### Source material
===

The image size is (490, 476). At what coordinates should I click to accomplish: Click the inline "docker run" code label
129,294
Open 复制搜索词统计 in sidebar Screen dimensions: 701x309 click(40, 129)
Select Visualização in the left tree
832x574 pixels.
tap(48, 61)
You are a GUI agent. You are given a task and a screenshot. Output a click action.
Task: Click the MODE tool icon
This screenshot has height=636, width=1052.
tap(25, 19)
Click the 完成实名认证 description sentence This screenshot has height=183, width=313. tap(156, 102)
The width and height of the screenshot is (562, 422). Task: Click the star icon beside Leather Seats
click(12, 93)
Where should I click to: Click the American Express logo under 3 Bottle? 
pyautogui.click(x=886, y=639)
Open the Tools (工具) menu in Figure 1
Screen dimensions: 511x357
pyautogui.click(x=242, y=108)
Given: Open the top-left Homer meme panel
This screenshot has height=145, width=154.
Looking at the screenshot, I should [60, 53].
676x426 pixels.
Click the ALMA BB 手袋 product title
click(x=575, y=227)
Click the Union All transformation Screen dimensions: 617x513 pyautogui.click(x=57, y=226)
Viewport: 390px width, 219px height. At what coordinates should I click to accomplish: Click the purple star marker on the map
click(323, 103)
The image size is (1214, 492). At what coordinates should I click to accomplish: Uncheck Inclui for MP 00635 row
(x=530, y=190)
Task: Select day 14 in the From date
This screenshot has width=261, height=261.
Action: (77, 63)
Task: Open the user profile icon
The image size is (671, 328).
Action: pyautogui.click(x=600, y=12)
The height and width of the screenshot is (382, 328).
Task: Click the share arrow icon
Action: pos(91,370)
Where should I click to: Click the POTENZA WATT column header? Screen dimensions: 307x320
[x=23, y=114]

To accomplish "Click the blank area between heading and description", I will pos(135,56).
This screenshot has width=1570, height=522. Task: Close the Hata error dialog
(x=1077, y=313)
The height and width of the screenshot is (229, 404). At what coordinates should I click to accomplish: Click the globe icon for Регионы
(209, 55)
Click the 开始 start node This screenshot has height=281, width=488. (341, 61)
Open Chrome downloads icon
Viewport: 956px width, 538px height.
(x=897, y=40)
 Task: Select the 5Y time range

===

I'd like the records returned exactly as they were written, please.

### Response area
The image size is (490, 476). At what coordinates should I click to accomplish: Click the inline "docker run" code label
129,294
Open 复制搜索词统计 in sidebar Screen dimensions: 701x309 click(40, 129)
Select Visualização in the left tree
832x574 pixels.
tap(48, 61)
You are a GUI agent. You are given a task and a screenshot. Output a click action.
Task: Click the MODE tool icon
This screenshot has height=636, width=1052.
tap(25, 19)
Click the 完成实名认证 description sentence This screenshot has height=183, width=313. tap(156, 102)
The width and height of the screenshot is (562, 422). Task: Click the star icon beside Leather Seats
click(12, 93)
Where should I click to: Click the American Express logo under 3 Bottle? 
pyautogui.click(x=886, y=639)
Open the Tools (工具) menu in Figure 1
Screen dimensions: 511x357
pyautogui.click(x=242, y=108)
Given: Open the top-left Homer meme panel
This screenshot has height=145, width=154.
Looking at the screenshot, I should [60, 53].
676x426 pixels.
Click the ALMA BB 手袋 product title
click(x=575, y=227)
Click the Union All transformation Screen dimensions: 617x513 pyautogui.click(x=57, y=226)
Viewport: 390px width, 219px height. At what coordinates should I click to accomplish: Click the purple star marker on the map
click(323, 103)
The image size is (1214, 492). At what coordinates should I click to accomplish: Uncheck Inclui for MP 00635 row
(x=530, y=190)
Task: Select day 14 in the From date
This screenshot has width=261, height=261.
Action: (77, 63)
Task: Open the user profile icon
The image size is (671, 328).
Action: pyautogui.click(x=600, y=12)
The height and width of the screenshot is (382, 328).
Task: Click the share arrow icon
Action: pos(91,370)
Where should I click to: Click the POTENZA WATT column header? Screen dimensions: 307x320
[x=23, y=114]

To accomplish "Click the blank area between heading and description", I will pos(135,56).
This screenshot has width=1570, height=522. Task: Close the Hata error dialog
(x=1077, y=313)
The height and width of the screenshot is (229, 404). At what coordinates should I click to accomplish: Click the globe icon for Регионы
(209, 55)
Click the 开始 start node This screenshot has height=281, width=488. (341, 61)
Open Chrome downloads icon
Viewport: 956px width, 538px height.
(x=897, y=40)
 Task: Select the 5Y time range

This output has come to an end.